[Saved data entries]
◇ ◇ ◇ ◇
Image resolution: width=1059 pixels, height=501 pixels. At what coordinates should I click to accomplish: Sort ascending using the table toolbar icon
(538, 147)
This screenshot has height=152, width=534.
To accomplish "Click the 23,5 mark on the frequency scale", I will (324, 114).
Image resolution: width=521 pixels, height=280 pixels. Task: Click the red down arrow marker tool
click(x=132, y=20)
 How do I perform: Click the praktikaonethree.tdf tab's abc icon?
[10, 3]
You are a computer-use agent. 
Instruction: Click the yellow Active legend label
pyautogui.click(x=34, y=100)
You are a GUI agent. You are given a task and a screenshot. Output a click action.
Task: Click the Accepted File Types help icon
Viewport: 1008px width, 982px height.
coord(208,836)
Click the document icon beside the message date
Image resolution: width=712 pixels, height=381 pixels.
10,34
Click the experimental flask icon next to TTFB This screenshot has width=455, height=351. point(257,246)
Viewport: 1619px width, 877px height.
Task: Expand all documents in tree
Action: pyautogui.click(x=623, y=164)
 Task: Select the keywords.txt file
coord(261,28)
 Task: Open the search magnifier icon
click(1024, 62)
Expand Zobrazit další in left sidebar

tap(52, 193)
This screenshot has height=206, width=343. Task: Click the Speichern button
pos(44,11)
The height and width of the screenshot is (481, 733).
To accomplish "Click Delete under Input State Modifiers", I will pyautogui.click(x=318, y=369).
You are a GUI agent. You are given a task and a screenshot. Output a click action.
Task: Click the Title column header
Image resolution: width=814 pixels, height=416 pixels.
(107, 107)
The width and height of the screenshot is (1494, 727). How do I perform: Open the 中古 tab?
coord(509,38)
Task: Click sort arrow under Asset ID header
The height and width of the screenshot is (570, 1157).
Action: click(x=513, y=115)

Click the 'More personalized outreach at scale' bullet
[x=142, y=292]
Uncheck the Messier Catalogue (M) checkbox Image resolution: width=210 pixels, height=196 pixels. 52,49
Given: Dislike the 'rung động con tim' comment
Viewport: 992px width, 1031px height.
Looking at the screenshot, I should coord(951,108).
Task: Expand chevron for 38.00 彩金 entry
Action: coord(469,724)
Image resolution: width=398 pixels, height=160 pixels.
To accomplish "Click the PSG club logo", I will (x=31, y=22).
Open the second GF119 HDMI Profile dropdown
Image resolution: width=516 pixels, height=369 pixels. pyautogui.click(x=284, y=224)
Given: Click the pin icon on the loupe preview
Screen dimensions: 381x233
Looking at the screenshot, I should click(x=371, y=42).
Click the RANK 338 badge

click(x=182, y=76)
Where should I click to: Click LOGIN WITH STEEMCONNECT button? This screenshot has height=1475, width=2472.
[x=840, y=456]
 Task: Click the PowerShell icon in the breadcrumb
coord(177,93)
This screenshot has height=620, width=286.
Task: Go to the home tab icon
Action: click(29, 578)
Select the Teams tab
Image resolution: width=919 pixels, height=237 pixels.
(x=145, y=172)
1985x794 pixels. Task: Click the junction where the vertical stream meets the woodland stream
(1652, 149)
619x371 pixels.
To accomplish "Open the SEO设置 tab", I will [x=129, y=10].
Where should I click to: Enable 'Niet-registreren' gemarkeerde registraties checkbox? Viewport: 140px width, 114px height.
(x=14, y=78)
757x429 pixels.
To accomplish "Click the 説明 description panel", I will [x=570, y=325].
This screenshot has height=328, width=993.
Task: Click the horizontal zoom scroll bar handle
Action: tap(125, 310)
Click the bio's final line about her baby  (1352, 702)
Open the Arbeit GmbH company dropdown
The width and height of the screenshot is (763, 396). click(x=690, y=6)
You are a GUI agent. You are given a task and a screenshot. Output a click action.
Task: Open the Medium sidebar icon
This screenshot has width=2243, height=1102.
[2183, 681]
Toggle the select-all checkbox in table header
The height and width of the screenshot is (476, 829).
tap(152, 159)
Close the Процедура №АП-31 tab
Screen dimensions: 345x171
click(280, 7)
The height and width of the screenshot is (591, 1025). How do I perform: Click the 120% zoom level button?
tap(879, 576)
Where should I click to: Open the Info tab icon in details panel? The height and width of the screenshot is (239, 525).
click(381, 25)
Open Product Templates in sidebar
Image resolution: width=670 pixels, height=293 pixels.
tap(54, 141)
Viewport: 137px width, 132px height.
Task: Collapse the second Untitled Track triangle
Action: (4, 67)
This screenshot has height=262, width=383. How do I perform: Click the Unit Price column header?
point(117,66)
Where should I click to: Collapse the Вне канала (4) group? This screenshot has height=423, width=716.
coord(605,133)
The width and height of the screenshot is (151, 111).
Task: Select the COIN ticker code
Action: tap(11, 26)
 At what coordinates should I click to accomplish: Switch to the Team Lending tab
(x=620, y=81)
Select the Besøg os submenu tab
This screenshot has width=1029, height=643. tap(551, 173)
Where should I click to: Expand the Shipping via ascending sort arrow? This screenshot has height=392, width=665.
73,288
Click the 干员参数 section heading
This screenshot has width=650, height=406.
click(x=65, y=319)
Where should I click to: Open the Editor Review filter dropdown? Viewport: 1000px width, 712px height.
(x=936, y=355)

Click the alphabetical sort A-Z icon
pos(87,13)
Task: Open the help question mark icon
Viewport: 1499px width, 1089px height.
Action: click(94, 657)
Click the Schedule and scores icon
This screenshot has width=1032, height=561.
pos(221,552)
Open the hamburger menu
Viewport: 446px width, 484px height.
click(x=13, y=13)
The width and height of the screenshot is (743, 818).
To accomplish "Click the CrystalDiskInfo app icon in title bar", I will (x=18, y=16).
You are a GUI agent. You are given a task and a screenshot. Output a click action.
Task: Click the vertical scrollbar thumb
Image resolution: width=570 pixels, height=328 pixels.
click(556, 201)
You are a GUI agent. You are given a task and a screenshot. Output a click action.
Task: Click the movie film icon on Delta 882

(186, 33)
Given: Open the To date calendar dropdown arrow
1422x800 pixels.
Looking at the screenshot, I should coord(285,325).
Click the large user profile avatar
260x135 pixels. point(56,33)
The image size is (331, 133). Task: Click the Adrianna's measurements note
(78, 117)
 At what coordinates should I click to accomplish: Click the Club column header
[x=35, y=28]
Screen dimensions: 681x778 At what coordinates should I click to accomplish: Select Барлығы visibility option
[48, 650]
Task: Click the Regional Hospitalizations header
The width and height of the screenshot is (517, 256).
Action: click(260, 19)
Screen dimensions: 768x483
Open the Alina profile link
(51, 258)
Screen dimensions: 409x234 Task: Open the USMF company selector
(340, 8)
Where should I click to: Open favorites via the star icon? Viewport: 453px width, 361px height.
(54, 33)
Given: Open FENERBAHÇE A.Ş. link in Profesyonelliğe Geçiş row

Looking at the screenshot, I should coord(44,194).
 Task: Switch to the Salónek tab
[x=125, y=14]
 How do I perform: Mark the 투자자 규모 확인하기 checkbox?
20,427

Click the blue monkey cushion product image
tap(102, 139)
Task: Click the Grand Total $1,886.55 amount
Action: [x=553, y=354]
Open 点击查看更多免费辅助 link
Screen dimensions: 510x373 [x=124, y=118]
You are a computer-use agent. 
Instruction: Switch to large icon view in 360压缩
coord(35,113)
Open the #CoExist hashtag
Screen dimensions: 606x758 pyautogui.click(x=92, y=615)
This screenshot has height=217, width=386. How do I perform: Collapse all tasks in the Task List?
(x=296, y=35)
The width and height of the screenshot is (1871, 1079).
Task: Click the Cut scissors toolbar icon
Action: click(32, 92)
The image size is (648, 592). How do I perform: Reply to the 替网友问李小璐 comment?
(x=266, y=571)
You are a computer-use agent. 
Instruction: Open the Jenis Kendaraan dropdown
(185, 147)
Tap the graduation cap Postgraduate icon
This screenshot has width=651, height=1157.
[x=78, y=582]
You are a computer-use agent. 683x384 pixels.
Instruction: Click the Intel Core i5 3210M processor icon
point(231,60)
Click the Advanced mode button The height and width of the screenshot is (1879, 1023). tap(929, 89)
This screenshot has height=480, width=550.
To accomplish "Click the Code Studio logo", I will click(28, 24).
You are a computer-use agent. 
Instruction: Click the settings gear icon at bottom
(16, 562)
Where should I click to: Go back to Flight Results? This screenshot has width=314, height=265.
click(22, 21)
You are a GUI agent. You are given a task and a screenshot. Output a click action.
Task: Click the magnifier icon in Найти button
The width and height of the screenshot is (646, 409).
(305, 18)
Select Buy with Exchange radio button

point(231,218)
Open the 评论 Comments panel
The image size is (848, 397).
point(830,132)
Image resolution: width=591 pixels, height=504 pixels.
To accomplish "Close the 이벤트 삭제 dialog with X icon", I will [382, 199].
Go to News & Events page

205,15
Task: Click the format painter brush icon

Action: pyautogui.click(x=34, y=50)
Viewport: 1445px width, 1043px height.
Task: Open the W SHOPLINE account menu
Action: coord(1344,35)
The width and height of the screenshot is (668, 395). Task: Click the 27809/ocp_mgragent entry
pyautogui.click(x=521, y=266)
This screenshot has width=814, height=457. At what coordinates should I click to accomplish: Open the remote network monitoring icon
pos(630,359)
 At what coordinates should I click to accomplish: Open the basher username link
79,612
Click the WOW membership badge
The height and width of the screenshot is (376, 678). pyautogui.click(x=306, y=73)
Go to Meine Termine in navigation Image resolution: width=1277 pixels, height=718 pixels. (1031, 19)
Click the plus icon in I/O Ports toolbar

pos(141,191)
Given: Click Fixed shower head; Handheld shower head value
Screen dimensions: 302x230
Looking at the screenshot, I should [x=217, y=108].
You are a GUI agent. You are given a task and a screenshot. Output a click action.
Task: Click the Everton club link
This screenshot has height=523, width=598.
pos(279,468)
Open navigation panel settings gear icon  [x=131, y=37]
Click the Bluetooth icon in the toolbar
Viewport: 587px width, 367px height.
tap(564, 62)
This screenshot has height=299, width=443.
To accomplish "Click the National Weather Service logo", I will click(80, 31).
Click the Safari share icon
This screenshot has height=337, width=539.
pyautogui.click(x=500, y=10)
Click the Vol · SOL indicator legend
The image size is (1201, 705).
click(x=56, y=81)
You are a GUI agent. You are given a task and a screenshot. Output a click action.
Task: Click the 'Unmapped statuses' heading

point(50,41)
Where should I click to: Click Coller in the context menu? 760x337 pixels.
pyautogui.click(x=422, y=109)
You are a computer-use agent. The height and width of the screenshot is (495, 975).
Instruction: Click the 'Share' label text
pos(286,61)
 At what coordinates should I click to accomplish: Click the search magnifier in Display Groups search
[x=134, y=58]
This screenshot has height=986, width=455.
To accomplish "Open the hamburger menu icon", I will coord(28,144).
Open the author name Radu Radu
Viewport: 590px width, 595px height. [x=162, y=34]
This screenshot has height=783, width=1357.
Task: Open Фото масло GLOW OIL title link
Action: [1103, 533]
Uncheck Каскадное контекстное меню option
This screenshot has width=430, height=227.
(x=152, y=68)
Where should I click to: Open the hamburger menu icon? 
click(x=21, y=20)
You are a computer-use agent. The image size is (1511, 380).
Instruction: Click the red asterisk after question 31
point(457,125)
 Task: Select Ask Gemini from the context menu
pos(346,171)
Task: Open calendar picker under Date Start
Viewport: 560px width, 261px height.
◇ ◇ ◇ ◇
Your answer must be the data above, copied exactly from its first line through the line containing "Task: Click the Accepted File Types help icon", and nothing more.

*TASK OUTPUT*:
Image resolution: width=1059 pixels, height=501 pixels. At what coordinates should I click to accomplish: Sort ascending using the table toolbar icon
(538, 147)
This screenshot has height=152, width=534.
To accomplish "Click the 23,5 mark on the frequency scale", I will (324, 114).
Image resolution: width=521 pixels, height=280 pixels. Task: Click the red down arrow marker tool
click(x=132, y=20)
 How do I perform: Click the praktikaonethree.tdf tab's abc icon?
[10, 3]
You are a computer-use agent. 
Instruction: Click the yellow Active legend label
pyautogui.click(x=34, y=100)
You are a GUI agent. You are given a task and a screenshot. Output a click action.
Task: Click the Accepted File Types help icon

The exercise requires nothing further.